> _DATA TO USE_
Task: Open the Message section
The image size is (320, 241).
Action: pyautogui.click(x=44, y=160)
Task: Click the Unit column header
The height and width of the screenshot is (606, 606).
==
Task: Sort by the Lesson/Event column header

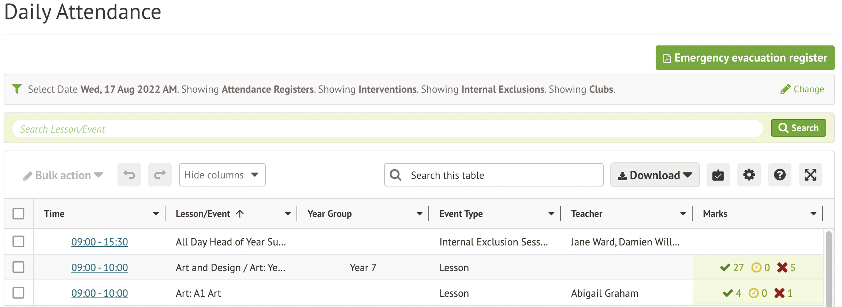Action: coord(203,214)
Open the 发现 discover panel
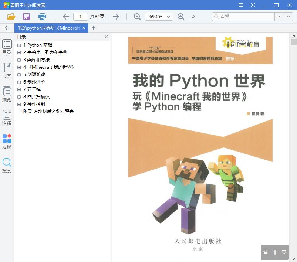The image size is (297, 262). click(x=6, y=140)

> _YOUR INSTRUCTIONS_
Look above for the line with "Task: Open the Message section" and the line with "The height and"; transcribe both and all lines in between, exactly, and nothing else.

> _SOLUTION BELOW_
Task: Open the Message section
The image size is (320, 241).
Action: pyautogui.click(x=44, y=160)
Task: Click the Unit column header
The height and width of the screenshot is (606, 606).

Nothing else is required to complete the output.